La Révolution française épargne partiellement l'édifice, transformé en Temple de la Raison, mais de nombreuses statues sont détruites. Au 19e siècle, des extensions majeures sont réalisées : un bras de transept est ajouté entre 1847 et 1850, et la cathédrale est officiellement érigée en 1855. Des rénovations importantes ont lieu à la fin du 19e siècle, dont la reconstruction de la façade sud et la surélévation du clocher en 1905. Le début du 20e siècle marque la dernière grande transformation, avec le remplacement des piliers de la croisée du transept par des colonnes en granit, consolidant la structure.
Le retable, du latin tabula altis (en arrière d’autel) est une construction verticale qui porte des décors sculptés, et souvent peints. On y reconnaît les caractéristiques de l’architecte lavallois Pierre Corbineau.
Trois niveaux exposent trois temps de la vie des hommes.
Le premier niveau est celui du temps présent, de l’Eucharistie avec l’autel.
Le deuxième niveau est le temps de la vie du Christ. À gauche, statue de Saint Pierre portant la clé, symbole de son autorité déléguée à l’Église par le Christ. À droite, Saint Jean tenant une lumière et, à ses pieds, l’aigle, son symbole.
Le niveau supérieur symbolise le temps infini. À gauche, le Christ, avec sa croix glorieuse, nous tend la main. À droite, Dieu le Père, à la barbe blanche, bénit l’humanité. Au-dessus, le Saint Esprit, sous forme d’une colombe.
Au centre, s’impose le tableau de Paul Letourneur, allégorie de la Sainte Trinité.
Le peintre a situé la scène dans le palais d’une ville Flamande. Les personnages qui y assistent illustrent la haute société du XVe siècle, avec des hallebardiers et des docteurs coiffés de bonnets.
Sur le volet gauche, Saint jean-Baptiste, vêtu de peau de bête, prêche au désert, entouré de fidèles.

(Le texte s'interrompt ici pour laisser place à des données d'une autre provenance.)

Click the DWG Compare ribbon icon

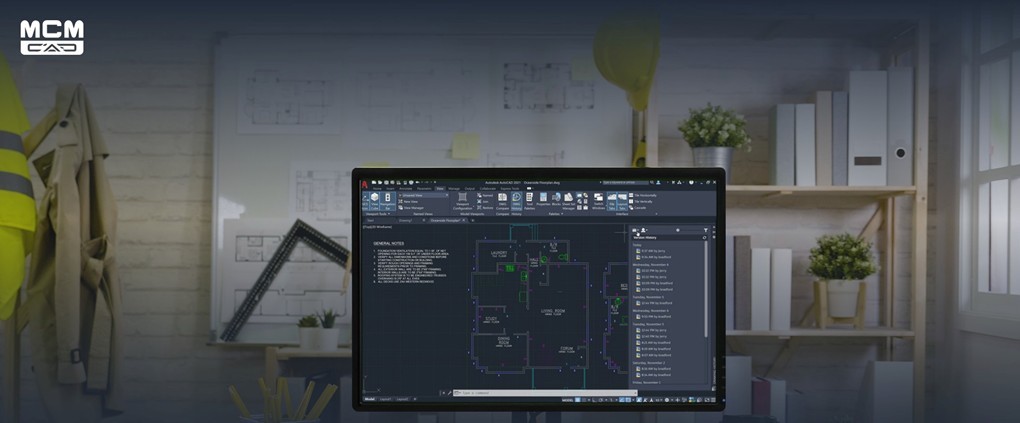[x=503, y=199]
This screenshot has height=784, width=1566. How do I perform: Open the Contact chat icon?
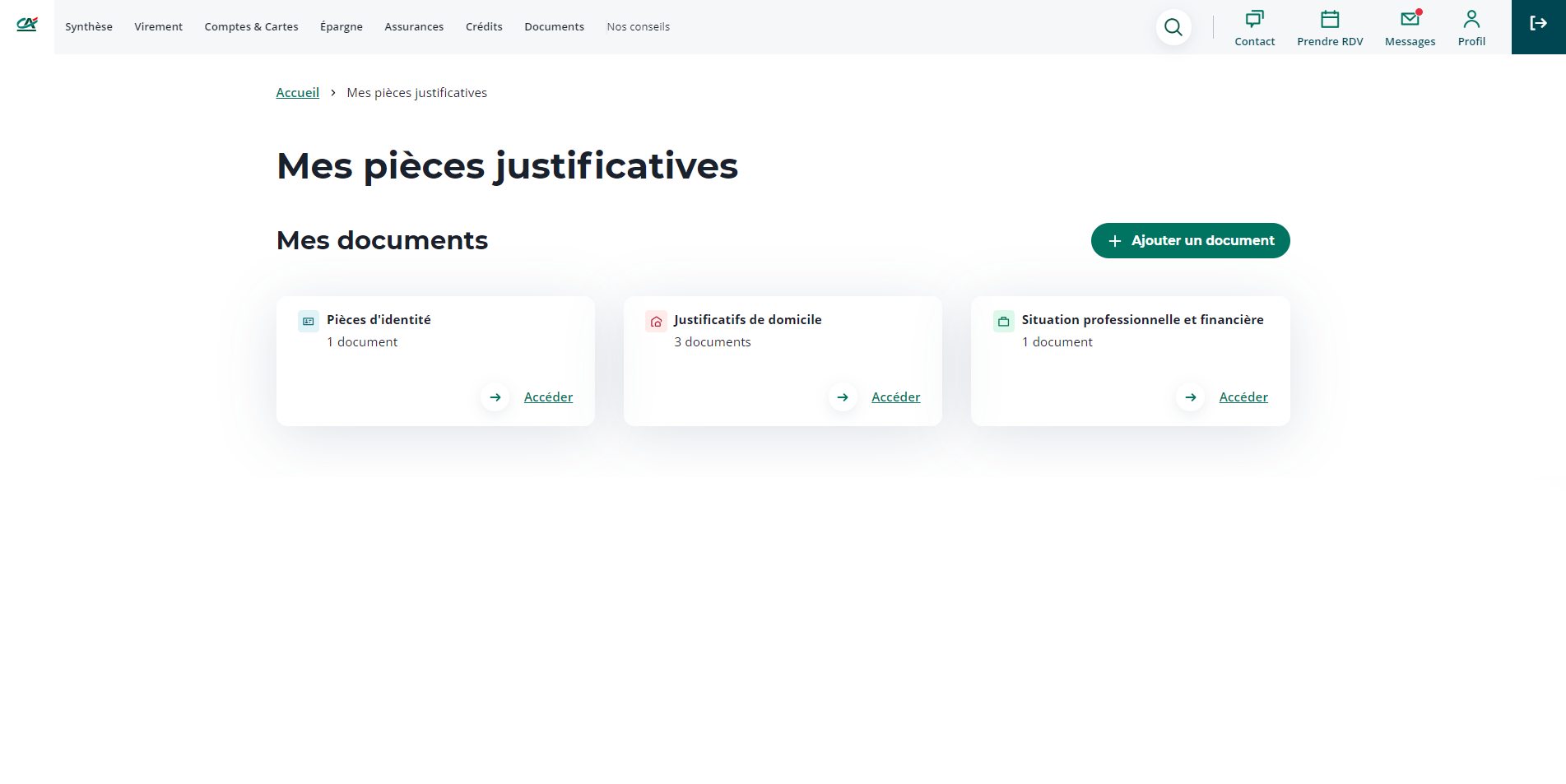pos(1254,20)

Le volet droit illustre le baptême de Jésus par Jean-Baptiste : c’est l’événement fondateur de la vie publique du Christ
Le panneau central relate le martyre de Jean-Baptiste : Hérode fait décapiter Jean-Baptiste. Le bourreau pose la tête du martyr sur le plateau que lui tend Salomé. Elle le remettra à sa mère que l’on aperçoit au fond du tableau.
Les six tapisseries exposées dans la Nef illustrent le « Livre de Judith«, tirée de l’Ancien Testament. Au IIe siècle avant Jésus-Christ, Nabuchodonosor, roi de Ninive, envoie son général Holopherne pour mener la guerre contre Israël. Présenté comme un tyran sanguinaire à la force invincible, le général assiège la petite ville de Béthulie. Ces tapisseries ont été réalisées dans la 2ème moitié du XVIIe siècle par un atelier de Felletin, le plus ancien atelier d’Aubusson.
4ème tapisserie : Entrevue de Judith et d'Holopherne assis sous sa tente, entouré de ses gardes. Au loin, les remparts de la ville.
le 21 janvier 1794, premier anniversaire de la mort de Louis XVI, quatorze prêtres réfractaires au serment à la constitution civile du clergé, âgés ou malades, n’ont pas pu quitter la France. Emprisonnés au couvent de Patience près des Cordeliers, ils ont été amenés le matin, à pied ou en charrette pour les plus malades, dans la salle où siège le tribunal révolutionnaire. L’accusateur, Volcler, ordonné prêtre en 1790, est particulièrement violent contre le clergé qui a voulu rester fidèle à Rome.
Le jugement des quatorze prêtres est expéditif : pas d’avocat, pas de témoin, une seule peine, la mort. Interrogés individuellement, ils doivent répondre au principal chef d’accusation : le refus du serment à la Constitution civile du clergé. Tout en sachant qu’ils risquent la mort, ils affirment leur foi et refusent de prêter le serment qui les mettrait en rupture avec le pape.